**Исходный текст:**
Ф. Ницше о роли зла в истории морали
Второй раздел работы можно рассматривать как развернутое пояснение, аргументацию к 225-му афоризму “По ту сторону добра и зла”: “...Воспитание страдания, великого страдания – разве вы не знаете, что только это воспитание во всем возвышало до сих пор человека? ...В человеке тварь и творец соединены воедино: в человеке есть материал, обломок, избыток, глина, грязь, бессмыслица, хаос; но в человеке есть и творец, ваятель, твердость молота, божественный зритель и седьмой день – понимаете ли вы это противоречие? И понимаете ли вы, что ваше сострадание относится к “твари в человеке”, к тому, что должно быть сформовано, выковано, разорвано, обожжено, закалено, очищено, – к тому, что страдает по необходимости и должно страдать? А наше сострадание – разве вы не понимаете, к кому относится наше обратное сострадание, когда оно защищается от вашего сострадания, как от самой худшей изнеженности и слабости?...” Если кратко резюмировать содержание этого раздела, то речь в нем идет о роли зла в истории морали. Продолжая рассуждать в парадигме противостояния морали рабов и морали господ, Ницше выясняет прежде всего роль такого вида зла, как страдание.
Результатом исторической эволюции, ее “наиболее спелым плодом” должен стать суверенный индивид, автономный, преодолевший нравственность (поскольку “автономность” и нравственность, по Ницше, исключают друг друга), смеющий обещать, гордый от сознания воплощенных в нем мощи, свободы, чувства совершенства. “...Вместе с этим господством над собою, – пишет Ницше, – ему по необходимости вменено и господство над обстоятельствами, над природой и всеми неустойчивыми креатурами с так или иначе отшибленной волей” (9, II, 441). Свободный человек обладает собственным масштабом ценностей, сам определяет и свое достоинство, и меру презрения к другим. Он знает цену свободы и ответственности и потому с такой же необходимостью уважает равных себе, сильных и благонадежных, “тех, кто вправе обещать”, на чье слово можно положиться, ибо они чувствуют себя достаточно сильными, чтобы сдержать его даже “вопреки судьбе”, с какой презирает безответственных лжецов, “нарушающих свое слово, еще не успев его выговорить”. Осознание исключительности привилегии ответственности, власти над собой и своей судьбой становится, по Ницше, инстинктом свободного, суверенного человека. Этот инстинкт он называет совестью.
Но чтобы человек “мог распоряжаться своим будущим, ручаться за себя как за будущность”, он должен стать предсказуемым, в том числе в своем собственном представлении. Для этого ему необходимы прежде всего некоторые конкретные навыки: умение отделять необходимое от случайного, развитое каузальное мышление, умение предвидеть и просчитывать, умение различать цели и средства. Но главная задача в формировании ответственности заключается в том, чтобы “сделать человека до известной степени необходимым, однообразным, равным среди равных, регулярным и, следовательно, исчислимым” (9, II, 440). Задача формирования ответственности решается в течение длительного периода существования человеческого рода с помощью “нравственности нравов” и “социальной смирительной рубашки” – в этом их великая миссия и историческое оправдание.

**Описание задания:** Воспроизведите дословно часть исходного текста о Ницше: всё от слов «Но чтобы человек» и до слов «и историческое оправдание.» включительно.

**Сырые данные:**
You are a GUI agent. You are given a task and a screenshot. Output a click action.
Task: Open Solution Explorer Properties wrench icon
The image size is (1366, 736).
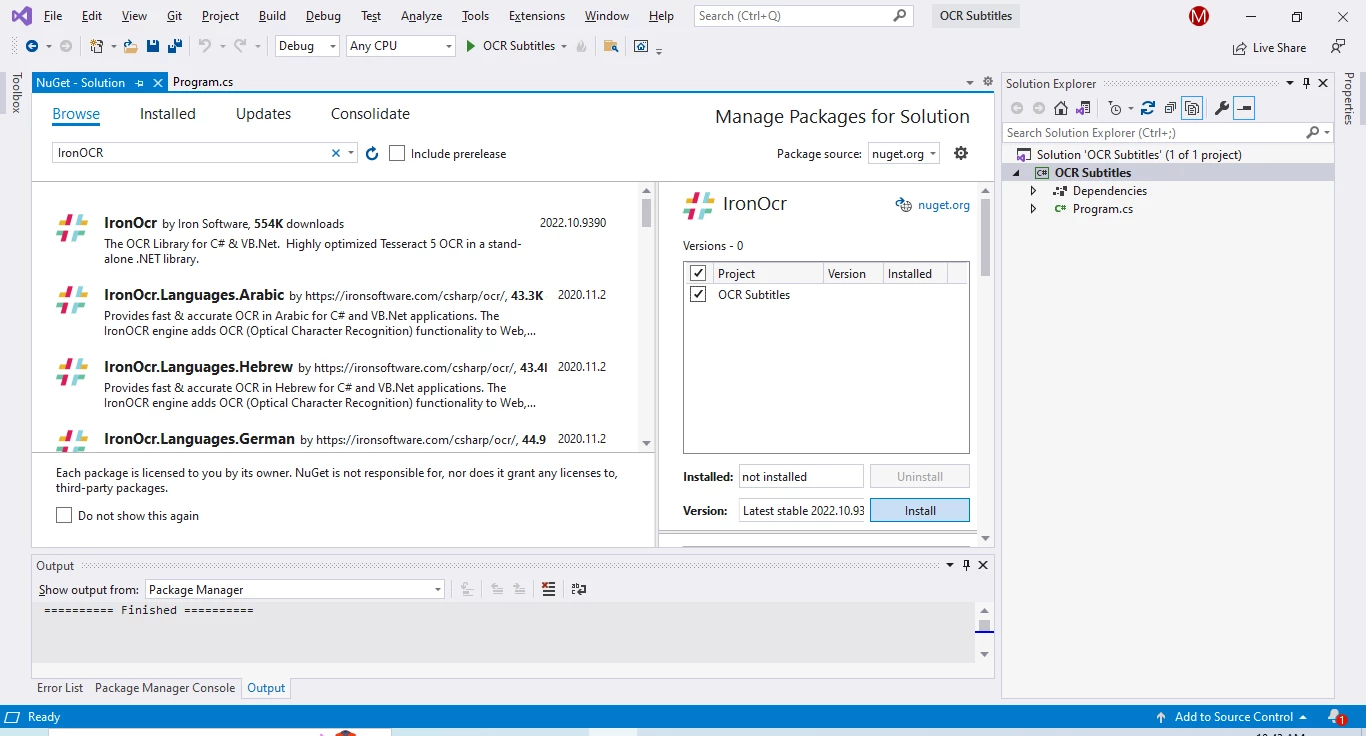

**Результат:**
Но чтобы человек “мог распоряжаться своим будущим, ручаться за себя как за будущность”, он должен стать предсказуемым, в том числе в своем собственном представлении. Для этого ему необходимы прежде всего некоторые конкретные навыки: умение отделять необходимое от случайного, развитое каузальное мышление, умение предвидеть и просчитывать, умение различать цели и средства. Но главная задача в формировании ответственности заключается в том, чтобы “сделать человека до известной степени необходимым, однообразным, равным среди равных, регулярным и, следовательно, исчислимым” (9, II, 440). Задача формирования ответственности решается в течение длительного периода существования человеческого рода с помощью “нравственности нравов” и “социальной смирительной рубашки” – в этом их великая миссия и историческое оправдание.